BEGIN

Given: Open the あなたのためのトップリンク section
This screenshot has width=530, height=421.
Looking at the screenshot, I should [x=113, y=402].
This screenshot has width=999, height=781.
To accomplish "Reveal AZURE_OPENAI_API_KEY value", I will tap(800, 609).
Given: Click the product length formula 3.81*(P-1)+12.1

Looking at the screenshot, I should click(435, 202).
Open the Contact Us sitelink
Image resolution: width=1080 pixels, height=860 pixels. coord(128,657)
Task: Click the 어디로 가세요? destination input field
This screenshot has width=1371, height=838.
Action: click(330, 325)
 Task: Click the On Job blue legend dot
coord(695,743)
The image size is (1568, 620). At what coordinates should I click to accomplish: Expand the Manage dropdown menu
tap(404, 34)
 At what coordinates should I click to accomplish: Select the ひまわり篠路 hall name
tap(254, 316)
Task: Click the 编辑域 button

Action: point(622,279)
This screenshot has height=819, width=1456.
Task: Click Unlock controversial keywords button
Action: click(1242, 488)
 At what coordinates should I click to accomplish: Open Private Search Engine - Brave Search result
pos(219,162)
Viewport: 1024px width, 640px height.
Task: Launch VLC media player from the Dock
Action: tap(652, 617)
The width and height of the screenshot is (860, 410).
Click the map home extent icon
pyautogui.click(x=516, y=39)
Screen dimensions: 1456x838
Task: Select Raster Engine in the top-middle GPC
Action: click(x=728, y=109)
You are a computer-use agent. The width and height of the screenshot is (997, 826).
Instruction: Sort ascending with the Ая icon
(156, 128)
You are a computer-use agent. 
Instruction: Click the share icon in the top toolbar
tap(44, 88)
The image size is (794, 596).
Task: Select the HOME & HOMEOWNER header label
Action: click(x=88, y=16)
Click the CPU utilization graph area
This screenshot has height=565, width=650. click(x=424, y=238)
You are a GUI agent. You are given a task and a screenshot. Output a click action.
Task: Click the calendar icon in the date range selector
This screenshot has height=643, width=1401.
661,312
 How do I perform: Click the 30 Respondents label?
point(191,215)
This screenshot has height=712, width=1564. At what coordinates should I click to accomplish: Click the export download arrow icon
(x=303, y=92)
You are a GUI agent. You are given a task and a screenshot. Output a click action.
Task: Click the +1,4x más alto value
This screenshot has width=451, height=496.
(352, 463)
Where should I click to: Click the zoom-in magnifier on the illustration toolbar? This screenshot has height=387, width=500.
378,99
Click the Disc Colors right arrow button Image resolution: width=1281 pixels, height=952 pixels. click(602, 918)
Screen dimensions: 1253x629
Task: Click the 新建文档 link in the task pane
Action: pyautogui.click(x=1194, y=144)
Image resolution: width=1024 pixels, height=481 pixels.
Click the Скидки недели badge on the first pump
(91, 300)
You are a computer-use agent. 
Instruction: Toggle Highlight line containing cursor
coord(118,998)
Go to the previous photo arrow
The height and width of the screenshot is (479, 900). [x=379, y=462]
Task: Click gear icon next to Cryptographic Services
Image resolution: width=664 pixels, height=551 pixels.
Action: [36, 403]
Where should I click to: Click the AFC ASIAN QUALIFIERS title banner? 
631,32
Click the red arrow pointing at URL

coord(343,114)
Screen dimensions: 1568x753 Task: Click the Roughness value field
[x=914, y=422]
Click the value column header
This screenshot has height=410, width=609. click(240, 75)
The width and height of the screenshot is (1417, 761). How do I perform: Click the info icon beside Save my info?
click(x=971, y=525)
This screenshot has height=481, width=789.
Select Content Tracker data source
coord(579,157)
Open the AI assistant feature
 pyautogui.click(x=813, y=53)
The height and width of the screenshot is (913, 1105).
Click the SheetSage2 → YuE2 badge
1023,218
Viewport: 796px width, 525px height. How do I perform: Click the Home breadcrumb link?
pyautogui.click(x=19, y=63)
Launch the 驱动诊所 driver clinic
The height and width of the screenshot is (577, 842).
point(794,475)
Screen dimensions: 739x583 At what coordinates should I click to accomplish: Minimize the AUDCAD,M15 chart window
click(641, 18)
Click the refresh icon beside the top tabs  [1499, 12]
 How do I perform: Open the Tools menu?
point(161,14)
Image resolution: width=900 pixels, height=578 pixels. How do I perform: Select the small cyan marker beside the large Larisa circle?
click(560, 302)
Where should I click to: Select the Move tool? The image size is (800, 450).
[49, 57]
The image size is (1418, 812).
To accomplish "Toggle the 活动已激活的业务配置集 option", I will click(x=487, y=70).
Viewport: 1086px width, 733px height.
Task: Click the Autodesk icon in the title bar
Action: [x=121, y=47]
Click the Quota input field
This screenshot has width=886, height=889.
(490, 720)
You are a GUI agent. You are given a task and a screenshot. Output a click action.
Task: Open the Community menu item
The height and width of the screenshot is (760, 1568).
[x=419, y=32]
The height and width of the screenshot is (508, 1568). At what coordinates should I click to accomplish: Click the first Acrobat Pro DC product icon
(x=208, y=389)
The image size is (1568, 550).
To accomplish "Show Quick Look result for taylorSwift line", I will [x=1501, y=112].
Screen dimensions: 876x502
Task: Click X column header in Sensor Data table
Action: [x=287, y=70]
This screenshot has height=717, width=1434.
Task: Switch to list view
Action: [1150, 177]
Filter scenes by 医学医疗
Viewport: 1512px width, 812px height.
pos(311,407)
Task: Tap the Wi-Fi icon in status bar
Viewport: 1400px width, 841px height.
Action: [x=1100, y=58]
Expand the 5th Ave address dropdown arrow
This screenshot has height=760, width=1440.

END

EXERCISE PROMPT: Write the data out again. Match it word for word.

ANSWER BOX:
Given: Open the あなたのためのトップリンク section
This screenshot has width=530, height=421.
Looking at the screenshot, I should [x=113, y=402].
This screenshot has width=999, height=781.
To accomplish "Reveal AZURE_OPENAI_API_KEY value", I will tap(800, 609).
Given: Click the product length formula 3.81*(P-1)+12.1

Looking at the screenshot, I should click(435, 202).
Open the Contact Us sitelink
Image resolution: width=1080 pixels, height=860 pixels. coord(128,657)
Task: Click the 어디로 가세요? destination input field
This screenshot has width=1371, height=838.
Action: click(330, 325)
 Task: Click the On Job blue legend dot
coord(695,743)
The image size is (1568, 620). At what coordinates should I click to accomplish: Expand the Manage dropdown menu
tap(404, 34)
 At what coordinates should I click to accomplish: Select the ひまわり篠路 hall name
tap(254, 316)
Task: Click the 编辑域 button

Action: point(622,279)
This screenshot has height=819, width=1456.
Task: Click Unlock controversial keywords button
Action: click(1242, 488)
 At what coordinates should I click to accomplish: Open Private Search Engine - Brave Search result
pos(219,162)
Viewport: 1024px width, 640px height.
Task: Launch VLC media player from the Dock
Action: tap(652, 617)
The width and height of the screenshot is (860, 410).
Click the map home extent icon
pyautogui.click(x=516, y=39)
Screen dimensions: 1456x838
Task: Select Raster Engine in the top-middle GPC
Action: click(x=728, y=109)
You are a computer-use agent. The width and height of the screenshot is (997, 826).
Instruction: Sort ascending with the Ая icon
(156, 128)
You are a computer-use agent. 
Instruction: Click the share icon in the top toolbar
tap(44, 88)
The image size is (794, 596).
Task: Select the HOME & HOMEOWNER header label
Action: click(x=88, y=16)
Click the CPU utilization graph area
This screenshot has height=565, width=650. click(x=424, y=238)
You are a GUI agent. You are given a task and a screenshot. Output a click action.
Task: Click the calendar icon in the date range selector
This screenshot has height=643, width=1401.
661,312
 How do I perform: Click the 30 Respondents label?
point(191,215)
This screenshot has height=712, width=1564. At what coordinates should I click to accomplish: Click the export download arrow icon
(x=303, y=92)
You are a GUI agent. You are given a task and a screenshot. Output a click action.
Task: Click the +1,4x más alto value
This screenshot has width=451, height=496.
(352, 463)
Where should I click to: Click the zoom-in magnifier on the illustration toolbar? This screenshot has height=387, width=500.
378,99
Click the Disc Colors right arrow button Image resolution: width=1281 pixels, height=952 pixels. click(602, 918)
Screen dimensions: 1253x629
Task: Click the 新建文档 link in the task pane
Action: pyautogui.click(x=1194, y=144)
Image resolution: width=1024 pixels, height=481 pixels.
Click the Скидки недели badge on the first pump
(91, 300)
You are a computer-use agent. 
Instruction: Toggle Highlight line containing cursor
coord(118,998)
Go to the previous photo arrow
The height and width of the screenshot is (479, 900). [x=379, y=462]
Task: Click gear icon next to Cryptographic Services
Image resolution: width=664 pixels, height=551 pixels.
Action: [36, 403]
Where should I click to: Click the AFC ASIAN QUALIFIERS title banner? 
631,32
Click the red arrow pointing at URL

coord(343,114)
Screen dimensions: 1568x753 Task: Click the Roughness value field
[x=914, y=422]
Click the value column header
This screenshot has height=410, width=609. click(240, 75)
The width and height of the screenshot is (1417, 761). How do I perform: Click the info icon beside Save my info?
click(x=971, y=525)
This screenshot has height=481, width=789.
Select Content Tracker data source
coord(579,157)
Open the AI assistant feature
 pyautogui.click(x=813, y=53)
The height and width of the screenshot is (913, 1105).
Click the SheetSage2 → YuE2 badge
1023,218
Viewport: 796px width, 525px height. How do I perform: Click the Home breadcrumb link?
pyautogui.click(x=19, y=63)
Launch the 驱动诊所 driver clinic
The height and width of the screenshot is (577, 842).
point(794,475)
Screen dimensions: 739x583 At what coordinates should I click to accomplish: Minimize the AUDCAD,M15 chart window
click(641, 18)
Click the refresh icon beside the top tabs  [1499, 12]
 How do I perform: Open the Tools menu?
point(161,14)
Image resolution: width=900 pixels, height=578 pixels. How do I perform: Select the small cyan marker beside the large Larisa circle?
click(560, 302)
Where should I click to: Select the Move tool? The image size is (800, 450).
[49, 57]
The image size is (1418, 812).
To accomplish "Toggle the 活动已激活的业务配置集 option", I will click(x=487, y=70).
Viewport: 1086px width, 733px height.
Task: Click the Autodesk icon in the title bar
Action: [x=121, y=47]
Click the Quota input field
This screenshot has width=886, height=889.
(490, 720)
You are a GUI agent. You are given a task and a screenshot. Output a click action.
Task: Open the Community menu item
The height and width of the screenshot is (760, 1568).
[x=419, y=32]
The height and width of the screenshot is (508, 1568). At what coordinates should I click to accomplish: Click the first Acrobat Pro DC product icon
(x=208, y=389)
The image size is (1568, 550).
To accomplish "Show Quick Look result for taylorSwift line", I will [x=1501, y=112].
Screen dimensions: 876x502
Task: Click X column header in Sensor Data table
Action: [x=287, y=70]
This screenshot has height=717, width=1434.
Task: Switch to list view
Action: [1150, 177]
Filter scenes by 医学医疗
Viewport: 1512px width, 812px height.
pos(311,407)
Task: Tap the Wi-Fi icon in status bar
Viewport: 1400px width, 841px height.
Action: [x=1100, y=58]
Expand the 5th Ave address dropdown arrow
This screenshot has height=760, width=1440.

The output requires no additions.